Doubles and floats can store decimal values, while integer values cannot. The ability of a float variable to store integers with precise precision up to 32 bits is the primary distinction between the two. All doubles have a 64-bit precision limit when storing numbers. In essence, a double has a larger decimal place storage capacity than a float. Therefore, everything depends on how exact you require the variable to be.
3. String variables
Raising The strings we’ve discussed previously are similar to string variables, which are the next topic, except they are stored someplace in a value. Strings of letters, or words and sentences, can be stored in string variables. Strings can be used to store input data and display text. Additionally, strings can be joined together to create new combinations of pre-written strings and string variables.
When information needs to be output in a legible format for the user, this can be quite helpful. Consider the following scenario: we have a string named name. The code requested that the name and text string be entered and stored. to provide the user with this information. You can add the phrase “Your name is” and concatenate it to form a sentence instead of just displaying their name. You are plus a name plus a period in your name. This adds unpredictability to your code, which always makes things more interesting for the end user, and makes your code easier to read.
4. Char Variables (character variables)
Lastly, char variables are included. As the name implies, they can each hold one character. Char stands for character. When a programmer wishes to read a single button push or a single character in a string without using a string variable, this is helpful. One particular example would be a keyboard-controlled game where the application must identify the character being pushed and transform it into a certain action.
Strings can now hold a single character, but characters can hold several characters. Therefore, when defining variables, bear that in mind. So why are variables so helpful now? All good programmes must have the ability to store data in a format that makes it easy to retrieve it later. You’ll frequently wish to record information in code, like the name of the user or their score. This information is therefore stored in a variable you create called name or score, which you can then refer to, edit, or add to.
Additionally, the programme will frequently request user input, which cannot be preprogrammed into the code and necessitates the usage of variables to hold the data.

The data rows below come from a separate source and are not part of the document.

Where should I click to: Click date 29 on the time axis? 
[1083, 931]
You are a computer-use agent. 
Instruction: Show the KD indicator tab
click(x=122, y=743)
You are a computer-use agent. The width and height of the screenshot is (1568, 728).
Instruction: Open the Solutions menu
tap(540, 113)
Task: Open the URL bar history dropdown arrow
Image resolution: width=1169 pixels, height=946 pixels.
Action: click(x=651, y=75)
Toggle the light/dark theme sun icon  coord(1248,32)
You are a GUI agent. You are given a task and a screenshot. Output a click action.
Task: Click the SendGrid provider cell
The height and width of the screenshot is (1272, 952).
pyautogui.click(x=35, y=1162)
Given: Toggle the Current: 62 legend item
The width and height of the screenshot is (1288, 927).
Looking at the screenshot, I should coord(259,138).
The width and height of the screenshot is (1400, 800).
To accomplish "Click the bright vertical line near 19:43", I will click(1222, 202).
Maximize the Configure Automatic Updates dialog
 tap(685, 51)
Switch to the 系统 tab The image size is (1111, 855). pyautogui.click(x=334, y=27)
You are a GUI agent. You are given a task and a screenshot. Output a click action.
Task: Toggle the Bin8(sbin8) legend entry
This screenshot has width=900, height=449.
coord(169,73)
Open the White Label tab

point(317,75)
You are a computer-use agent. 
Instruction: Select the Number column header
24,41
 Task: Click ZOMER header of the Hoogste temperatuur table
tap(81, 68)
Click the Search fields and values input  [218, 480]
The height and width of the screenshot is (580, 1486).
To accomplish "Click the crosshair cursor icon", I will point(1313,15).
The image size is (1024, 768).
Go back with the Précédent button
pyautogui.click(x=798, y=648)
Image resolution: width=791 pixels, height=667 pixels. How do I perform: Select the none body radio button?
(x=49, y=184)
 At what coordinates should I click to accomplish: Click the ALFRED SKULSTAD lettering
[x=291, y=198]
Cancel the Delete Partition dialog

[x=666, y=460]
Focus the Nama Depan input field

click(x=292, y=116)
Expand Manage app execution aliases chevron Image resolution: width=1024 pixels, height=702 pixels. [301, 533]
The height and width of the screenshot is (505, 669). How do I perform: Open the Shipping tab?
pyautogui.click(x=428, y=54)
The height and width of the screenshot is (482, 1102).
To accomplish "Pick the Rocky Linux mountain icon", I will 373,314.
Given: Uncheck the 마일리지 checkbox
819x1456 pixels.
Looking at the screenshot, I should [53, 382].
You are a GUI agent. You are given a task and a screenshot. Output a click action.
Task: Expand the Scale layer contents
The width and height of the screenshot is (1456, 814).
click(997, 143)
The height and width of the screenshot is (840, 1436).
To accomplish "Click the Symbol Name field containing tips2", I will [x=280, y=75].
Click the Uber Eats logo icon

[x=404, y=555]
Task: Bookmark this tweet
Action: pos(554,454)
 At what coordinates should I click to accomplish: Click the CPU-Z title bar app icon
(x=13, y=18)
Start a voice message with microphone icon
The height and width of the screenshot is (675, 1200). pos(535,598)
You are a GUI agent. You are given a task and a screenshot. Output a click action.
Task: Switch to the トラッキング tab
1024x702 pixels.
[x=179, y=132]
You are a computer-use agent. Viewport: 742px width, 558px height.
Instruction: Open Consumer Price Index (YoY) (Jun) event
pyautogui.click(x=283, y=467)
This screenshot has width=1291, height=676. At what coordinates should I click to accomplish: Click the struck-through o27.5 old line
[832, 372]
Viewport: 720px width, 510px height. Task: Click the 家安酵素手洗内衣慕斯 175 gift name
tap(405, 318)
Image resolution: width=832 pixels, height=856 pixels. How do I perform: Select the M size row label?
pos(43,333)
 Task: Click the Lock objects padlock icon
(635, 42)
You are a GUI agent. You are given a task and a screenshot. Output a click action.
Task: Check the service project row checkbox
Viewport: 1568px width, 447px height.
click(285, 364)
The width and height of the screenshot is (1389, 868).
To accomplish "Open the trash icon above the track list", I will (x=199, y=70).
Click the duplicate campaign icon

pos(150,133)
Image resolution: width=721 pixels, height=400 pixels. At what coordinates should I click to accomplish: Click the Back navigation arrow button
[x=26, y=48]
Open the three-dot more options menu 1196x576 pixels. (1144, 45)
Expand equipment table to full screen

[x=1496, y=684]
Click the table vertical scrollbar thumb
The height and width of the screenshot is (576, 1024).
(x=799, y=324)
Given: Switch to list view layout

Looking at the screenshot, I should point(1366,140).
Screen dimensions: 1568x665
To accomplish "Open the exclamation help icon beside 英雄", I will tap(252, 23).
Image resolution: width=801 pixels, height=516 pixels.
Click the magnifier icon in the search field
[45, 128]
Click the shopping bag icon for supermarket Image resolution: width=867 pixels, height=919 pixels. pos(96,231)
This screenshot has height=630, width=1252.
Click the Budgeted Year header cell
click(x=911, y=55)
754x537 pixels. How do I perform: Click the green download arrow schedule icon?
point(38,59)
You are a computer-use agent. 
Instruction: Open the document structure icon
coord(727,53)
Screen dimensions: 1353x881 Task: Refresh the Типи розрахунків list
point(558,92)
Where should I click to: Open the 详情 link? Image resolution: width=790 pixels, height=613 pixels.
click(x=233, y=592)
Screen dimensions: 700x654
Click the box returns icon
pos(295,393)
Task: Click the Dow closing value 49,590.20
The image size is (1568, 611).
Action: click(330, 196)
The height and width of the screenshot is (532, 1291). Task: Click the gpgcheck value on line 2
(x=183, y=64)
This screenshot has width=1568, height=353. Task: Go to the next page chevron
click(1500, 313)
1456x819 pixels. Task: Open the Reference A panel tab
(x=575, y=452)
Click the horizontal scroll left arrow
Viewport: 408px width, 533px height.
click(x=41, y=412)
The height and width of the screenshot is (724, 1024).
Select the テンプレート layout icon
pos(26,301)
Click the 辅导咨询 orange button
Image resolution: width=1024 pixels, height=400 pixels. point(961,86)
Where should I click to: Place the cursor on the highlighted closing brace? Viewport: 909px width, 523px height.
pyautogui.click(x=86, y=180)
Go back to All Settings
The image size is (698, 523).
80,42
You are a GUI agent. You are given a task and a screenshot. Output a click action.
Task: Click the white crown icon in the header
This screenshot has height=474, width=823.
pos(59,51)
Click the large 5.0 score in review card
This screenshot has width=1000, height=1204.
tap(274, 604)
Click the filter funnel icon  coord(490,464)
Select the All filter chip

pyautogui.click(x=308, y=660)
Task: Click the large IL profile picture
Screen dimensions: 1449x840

Programmes may also be dependent on variables that vary as they go along, in which case a variable is needed once again. Additionally, changing these variables is essential to completing many of the activities you want your programme to perform.
For example, concatenating string variables or multiplying in variables. The foundation of any programme is its overall variables, which you will find yourself using frequently if you wish to write clear, effective code. Therefore, it’s advisable that you understand the kinds of variables you need to apply and when.